David: I've never personally used Nagios this way, and while I think it's a good idea to test prospective systems for correct and expected state before they hit production, there are probably better tools to accomplish this sort of thing.  There are, for example, pretty amazing continuous integration systems out there like Hudson and Travis which might be shoe-horned into this sort of testing more easily than Nagios.  The formally correct answer to this question however is probably Chef, or some other Configuration management engine.  Those guys are really knocking test-driven infrastructure out of the park. With chef you can design systems that are verified and tested to be correct before the OS even hits the hard drive.   While I think Nagios would work, I'm suggesting something else for two reasons, and depending on your environment, they might not apply to you, so I should tell you what they are.  The first is that Nagios really is a notification engine, and in this context you're going to have to work against it to prevent notification by either configuring it to notify nothing, or by configuring it to notify and then turning off notifications.

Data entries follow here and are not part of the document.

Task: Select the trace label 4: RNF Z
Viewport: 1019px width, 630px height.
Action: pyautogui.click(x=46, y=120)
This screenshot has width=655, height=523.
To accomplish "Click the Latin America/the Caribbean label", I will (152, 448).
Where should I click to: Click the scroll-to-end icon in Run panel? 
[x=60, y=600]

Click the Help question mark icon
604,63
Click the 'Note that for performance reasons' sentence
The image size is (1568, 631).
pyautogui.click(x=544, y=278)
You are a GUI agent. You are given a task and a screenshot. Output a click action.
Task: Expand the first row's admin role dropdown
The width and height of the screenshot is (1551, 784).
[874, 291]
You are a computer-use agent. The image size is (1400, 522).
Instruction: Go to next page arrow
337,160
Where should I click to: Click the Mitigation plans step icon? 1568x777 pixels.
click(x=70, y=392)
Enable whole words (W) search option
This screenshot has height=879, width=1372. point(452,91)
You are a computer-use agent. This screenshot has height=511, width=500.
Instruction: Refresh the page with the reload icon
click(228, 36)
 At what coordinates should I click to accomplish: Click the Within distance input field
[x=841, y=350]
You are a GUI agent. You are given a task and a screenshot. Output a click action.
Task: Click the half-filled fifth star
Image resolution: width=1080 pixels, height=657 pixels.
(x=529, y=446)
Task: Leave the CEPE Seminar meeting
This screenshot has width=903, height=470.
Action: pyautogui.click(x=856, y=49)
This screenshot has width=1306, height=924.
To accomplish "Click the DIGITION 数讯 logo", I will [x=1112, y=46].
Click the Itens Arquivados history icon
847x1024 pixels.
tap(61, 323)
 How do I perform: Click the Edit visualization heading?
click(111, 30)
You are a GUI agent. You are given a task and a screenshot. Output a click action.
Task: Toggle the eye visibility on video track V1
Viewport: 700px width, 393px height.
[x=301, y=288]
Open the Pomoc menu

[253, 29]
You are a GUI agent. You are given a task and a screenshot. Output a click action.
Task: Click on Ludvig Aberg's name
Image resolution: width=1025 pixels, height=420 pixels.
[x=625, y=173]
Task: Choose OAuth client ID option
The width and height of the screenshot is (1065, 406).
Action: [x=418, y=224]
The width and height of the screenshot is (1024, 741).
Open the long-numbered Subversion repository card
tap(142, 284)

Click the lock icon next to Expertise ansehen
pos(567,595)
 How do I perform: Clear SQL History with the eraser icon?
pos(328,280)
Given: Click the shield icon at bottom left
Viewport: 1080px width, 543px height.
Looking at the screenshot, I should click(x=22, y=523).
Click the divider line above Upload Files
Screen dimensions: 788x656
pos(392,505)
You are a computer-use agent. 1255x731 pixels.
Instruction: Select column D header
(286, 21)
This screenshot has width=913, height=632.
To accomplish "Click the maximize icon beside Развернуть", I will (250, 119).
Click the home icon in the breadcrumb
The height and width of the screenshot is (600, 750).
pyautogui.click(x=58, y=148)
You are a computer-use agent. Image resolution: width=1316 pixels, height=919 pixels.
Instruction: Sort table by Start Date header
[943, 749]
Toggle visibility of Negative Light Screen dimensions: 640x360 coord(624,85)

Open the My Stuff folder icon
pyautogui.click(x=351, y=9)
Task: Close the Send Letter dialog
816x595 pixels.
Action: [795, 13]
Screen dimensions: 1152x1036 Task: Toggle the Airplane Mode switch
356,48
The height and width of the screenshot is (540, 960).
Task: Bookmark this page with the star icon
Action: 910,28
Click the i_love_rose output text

Either of these things is a waste of time, and just sort of triggers an OCD exception in my mind.  The second is that your tests are going to be either difficult to design, or too simplistic.  By that I mean that you can create a test suite for a web server that consists of check_http, check_ping and etc..., but those tests are very specific, and while they do give you an idea that, yes, the webserver probably works on this new box,  that's only sort of approaching the definition of a test driven infrastructure.  There's a lot more I want to know about a server before I put it into production. Ideally, I want to put it into production in a verifiably known state, which is the kind of thing I'd rely on Chef for.

About the Book Author

David Josephsen is the Director of Systems Engineering at DBG, Inc., where he maintains a collection of geographically dispersed server farms. He has more than a decade of hands-on experience with Unix systems, routers, firewalls, and load balancers in support of complex, high-volume networks. He authored the book "Building a Monitoring Infrastructure with Nagios" (Addison Wesely), wrote three chapters in "Monitoring with Ganglia" (O'Reilly Media) and currently writes "iVoyer", the systems monitoring column for ;login magazine.